» **What to do**
- A) In the C-JDBC overview, what license is C-JDBC released under?
- B) Pull from the C-JDBC overview the passage starting at "In order to" up to and including "your cluster nodes.", unchanged.

1.1. What is C-JDBC?

C-JDBC is a database cluster middleware that allows any Java™ application (standalone application, servlet or EJB™ container, ...) to transparently access a cluster of databases through JDBC™. You do not have to modify client applications, application servers or database server software. You just have to ensure that all database accesses are performed through C-JDBC.

C-JDBC is a free, open source project of the ObjectWeb Consortium. It is licensed under the GNU Lesser General Public License (LGPL).

1.2. What do I need to use C-JDBC?

In order to use C-JDBC, you will need:

  • a client application that accesses a database through JDBC,

  • a JDK™ 1.3 (or greater) compliant Java Virtual Machine™ (JVM)[1],

  • a database with a JDBC driver (type 1, 2, 3 or 4) or an ODBC driver used with the JDBC-ODBC bridge.

  • a network supporting TCP/IP communications between your cluster nodes.

[Note]Note

If your client application uses ODBC, it is possible to use an ODBC-JDBC bridge such as the unixODBC provided by Easysoft.

1.3. Why should I use C-JDBC?

You have a Java application or a Java-based application server that accesses one or several databases. The database tier becomes the bottleneck of your application or it is a single point of failure or both. C-JDBC can help you resolve these problems by providing:

  • performance scalability by adding database nodes and balacing the load among these nodes.

  • high availability of the database tier, i.e. C-JDBC tolerates database crashes and offers transparent failover using database replication techniques.

  • improved performance with fine grain query caching and transparent connection pooling.

  • SQL traffic logging for performance monitoring and analysis.

  • support for clusters of heterogenous database engines.

1.4. How does it work?

C-JDBC provides a flexible architecture that allows you to achieve scalability, high availability and failover with your database tier. C-JDBC implements the concept of RAIDb: Redundant Array of Inexpensive Databases (see Section 10, “RAIDb Basics”). The database is distributed and replicated among several nodes and C-JDBC load balances the queries between these nodes.

C-JDBC provides a generic JDBC driver to be used by the clients (see Section 4, “C-JDBC Driver”). This driver forwards the SQL requests to the C-JDBC controller (see Section 6, “C-JDBC controller”) that balances them on a cluster of databases (reads are load balanced and writes are broadcasted). C-JDBC can be used with any RDBMS (Relational DataBase Management System) providing a JDBC driver, that is to say almost all existing open source and commercial databases. Figure 1, “C-JDBC principle” gives an overview of the C-JDBC principle.

Figure 1. C-JDBC principle

C-JDBC principle

C-JDBC allows to build any cluster configuration including mixing database engines from different vendors. The main features provided by C-JDBC are performance scalability, fault tolerance and high availability. Additional features such as monitoring, logging, SQL requests caching are provided as well.

The architecture is widely open to allow anyone to plug custom requests schedulers, load balancers, connection managers, caching policies, ...

1.5. What does it cost?

From a software point of view, C-JDBC is an open-source software licensed under LGPL which means that it is free of charge for any usage (personal or commercial). If you are using commercial RDBMS (such as Oracle, DB2, ...), you will have to buy extra licenses for the nodes where you install replicas of the database. But you can possibly use open-source databases to host replicas of your main database.

You need to buy extra machines if you want more performance and more fault tolerance. C-JDBC has been designed to work with standard off-the-shelf workstations because it primarily targets low cost open-source solutions but it can work as well with large SMP machines. A standard Ethernet network is sufficient to achieve good performance.

1.6. What kind of modifications are needed?

You do not have to change anything to your application or your database.

You only have to update the JDBC driver configuration used by your application (usually it is just a configuration file update) and to setup a C-JDBC configuration file (see Section 11, “Virtual database configuration”).



[1] C-JDBC may work with older JVM version, but hasn't been tested.

» **Collected material**
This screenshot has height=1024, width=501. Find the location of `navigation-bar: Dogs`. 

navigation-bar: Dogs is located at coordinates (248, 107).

» **Answers**
- A) The GNU Lesser General Public License (LGPL).

- B)
In order to use C-JDBC, you will need:

  • a client application that accesses a database through JDBC,

  • a JDK™ 1.3 (or greater) compliant Java Virtual Machine™ (JVM)[1],

  • a database with a JDBC driver (type 1, 2, 3 or 4) or an ODBC driver used with the JDBC-ODBC bridge.

  • a network supporting TCP/IP communications between your cluster nodes.